**Aim of the exercise:**
Using the server troubleshooting text below, answer each question in a word or short phrase.
1. About how many mail accounts does the server host?
2. What value did the read error rate drop back to?
3. On what date does the / filesystem say it was last written?

I recently noticed that one of our servers was horribly slow when
aptitude upgrading, at the point that installing a simple mysql update
took a minute or so, when this server is in no way overloaded : twenty
or so mail accounts, not heavily used, an intranet with its MySQL daemon
and a front web page and under 1 Mbps on network interface. I forcefully
checked mdadm clusters: they're all clean. I checked RAID attributes: I
got a full scale reading on the read error rate on one of the two disks
— in fact a 2^16 value, so I assumed this was a positive integer
counter which reached its full scale reading — but this value disappeared
when I tried to investigate and dropped back to zero. Already a problem
because, as far as I know, this value just can't decrease, only increase;
am I right to suspect a faulty hard disk ?

Besides that, I listed the filesystems — all of them being ext3 —
parameters with tune2fs, and the I saw strange values at last
mount/write dates : every filesystems say that these dates are a few
weeks ago, at a moment I restarted the server — cleanly, I mean. Worse
than that, the / filesystem says that it hasn't been written since the
7th of December, 2013. That's more than seven months ago ! I would make
clear that this server's clock is NTP-synchronised; I just checked it
and it has corrects date and time; in addition, inodes counts are OK,
there are plenty of them free, and filesystems are not even used at 10%.
In fact, I see nothing else wrong with these filesystems. Apart from the
strange change in RAID attributes values, virtually nothing is wrong with
these disks besides the inconsistent last write dates in the filesystems.

**Data rows:**
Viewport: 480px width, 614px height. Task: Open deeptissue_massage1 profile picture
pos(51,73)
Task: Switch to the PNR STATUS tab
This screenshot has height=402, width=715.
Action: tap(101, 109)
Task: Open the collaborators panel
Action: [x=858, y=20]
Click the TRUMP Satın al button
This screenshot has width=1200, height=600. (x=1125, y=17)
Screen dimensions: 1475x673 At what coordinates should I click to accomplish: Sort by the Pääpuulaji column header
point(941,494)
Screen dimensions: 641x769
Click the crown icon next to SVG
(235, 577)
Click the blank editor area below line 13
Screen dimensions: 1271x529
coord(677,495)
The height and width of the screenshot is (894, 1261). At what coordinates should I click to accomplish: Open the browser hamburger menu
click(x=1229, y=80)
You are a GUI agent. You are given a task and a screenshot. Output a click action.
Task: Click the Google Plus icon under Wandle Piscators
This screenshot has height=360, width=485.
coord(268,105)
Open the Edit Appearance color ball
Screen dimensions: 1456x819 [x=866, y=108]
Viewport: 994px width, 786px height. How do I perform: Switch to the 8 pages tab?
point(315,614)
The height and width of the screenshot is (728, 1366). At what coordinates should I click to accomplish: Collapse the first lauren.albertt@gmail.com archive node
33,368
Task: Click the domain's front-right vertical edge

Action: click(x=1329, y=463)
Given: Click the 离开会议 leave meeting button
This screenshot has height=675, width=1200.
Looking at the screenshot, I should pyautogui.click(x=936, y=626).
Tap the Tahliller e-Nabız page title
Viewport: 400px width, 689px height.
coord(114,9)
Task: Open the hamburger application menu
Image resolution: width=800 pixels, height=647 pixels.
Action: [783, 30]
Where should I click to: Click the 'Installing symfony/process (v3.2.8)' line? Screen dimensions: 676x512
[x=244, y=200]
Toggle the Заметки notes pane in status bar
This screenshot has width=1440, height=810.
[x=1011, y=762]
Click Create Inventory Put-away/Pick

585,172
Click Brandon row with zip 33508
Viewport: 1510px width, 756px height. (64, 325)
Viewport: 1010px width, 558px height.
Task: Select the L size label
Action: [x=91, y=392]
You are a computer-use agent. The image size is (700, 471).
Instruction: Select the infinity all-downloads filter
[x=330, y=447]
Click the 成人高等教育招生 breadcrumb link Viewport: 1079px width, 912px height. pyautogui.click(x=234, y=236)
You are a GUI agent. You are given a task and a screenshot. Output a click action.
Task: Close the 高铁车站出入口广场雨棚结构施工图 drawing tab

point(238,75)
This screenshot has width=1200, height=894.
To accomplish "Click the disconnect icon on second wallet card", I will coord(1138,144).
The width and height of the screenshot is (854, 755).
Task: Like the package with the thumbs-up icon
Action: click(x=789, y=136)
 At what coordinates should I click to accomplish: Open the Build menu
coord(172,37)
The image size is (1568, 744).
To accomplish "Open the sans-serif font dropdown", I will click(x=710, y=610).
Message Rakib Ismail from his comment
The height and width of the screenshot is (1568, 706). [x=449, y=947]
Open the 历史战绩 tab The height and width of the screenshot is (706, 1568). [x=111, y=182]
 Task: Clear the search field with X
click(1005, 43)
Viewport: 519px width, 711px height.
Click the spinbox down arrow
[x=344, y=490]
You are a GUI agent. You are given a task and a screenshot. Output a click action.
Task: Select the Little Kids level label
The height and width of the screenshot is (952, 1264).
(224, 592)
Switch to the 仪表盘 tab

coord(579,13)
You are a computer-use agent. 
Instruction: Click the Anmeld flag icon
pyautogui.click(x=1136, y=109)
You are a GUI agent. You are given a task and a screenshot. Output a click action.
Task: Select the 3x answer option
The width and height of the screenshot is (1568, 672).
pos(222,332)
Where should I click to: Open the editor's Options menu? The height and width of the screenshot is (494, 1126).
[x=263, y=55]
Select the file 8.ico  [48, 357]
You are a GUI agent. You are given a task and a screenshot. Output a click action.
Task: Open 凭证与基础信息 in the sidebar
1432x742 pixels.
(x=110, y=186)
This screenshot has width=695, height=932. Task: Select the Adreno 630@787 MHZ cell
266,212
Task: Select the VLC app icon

**Output for this task:**
1. Twenty or so
2. Zero
3. The 7th of December, 2013